Let’s go…PUSH…you got this…keep it up…nice job… I love you…I hate you…It’s fine…No problem…Stupid…Weird…the list of impactful words can go on and on.

Sometimes, just hearing a word can evoke a visceral reaction. They convey meanings that can affect how we choose to live our lives as well as impact others.  Words have the power to inspire and dissuade.

Everywhere we look, street signs, advertisements, commercials, songs, books, etc. we see words. Whether we attach meaning to them is solely up to the observer. Nonetheless, it is our responsibility to be careful with the words we choose because of the irreputable and long-lasting emotional damage they can cause.  Often, words are more painful than the act of physical abuse and the internal wound can last longer than any physical scar.

The way we feel about ourselves is also strongly influenced by the words we choose to say.

If you keep telling yourself “I am stupid”, somewhere in our subconscious we begin to believe it. Or, if you express to others that you are stupid, they will ultimately adopt that same point of view about you.  Being careless with the words you use to describe yourself can cause psychological damage.

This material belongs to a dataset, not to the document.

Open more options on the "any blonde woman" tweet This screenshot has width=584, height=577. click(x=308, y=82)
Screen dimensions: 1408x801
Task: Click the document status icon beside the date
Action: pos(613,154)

Clearly, there are so many areas in our daily lives that are directly affected by our choice of words. Parenting, for example, can literally change the trajectory of a child’s life. My husband and I would often joke about how powerful we are over our kids. We could literally obliterate their self-esteem with one or two words.  It gives me the chills to think about the control we have over a child’s self-worth. Seemingly innocuous words or joking can leave an indelible mark.  I abhor the word stupid. Even writing it now creates a negative feeling. In one of my favorite shows, the dad always calls his kids “morons” and “dumbasses”.  Even though I laugh, I often wonder if being called those names by a parent your whole life could create a low self-esteem.  I am not perfect by any stretch, and often catch myself calling my kids a “name” despite knowing better. They shrug it off, but I wonder if there’s some damage being caused.  According to an article in Psychology Today, “Verbal abuse in childhood inflicts lasting physical effects on brain structure.” So not only can words create emotional damage they can have a negative physiological impact! So scary!

I know that choosing our words wisely is not a new concept. In fact, we are taught at a very early age that if we have nothing nice to say then don’t say anything at all.  Or, the incantation of sticks and stones may break my bones, but names will never hurt me.  Despite knowing better, and the fact that names can do more harm that sticks and stones…we are human and imperfect, so consider this a friendly reminder!



Here’s the love

We all need to exercise some word control with ourselves and everyone we encounter daily.  The word itself is not dangerous, it’s the person using the word that can cause the most damage.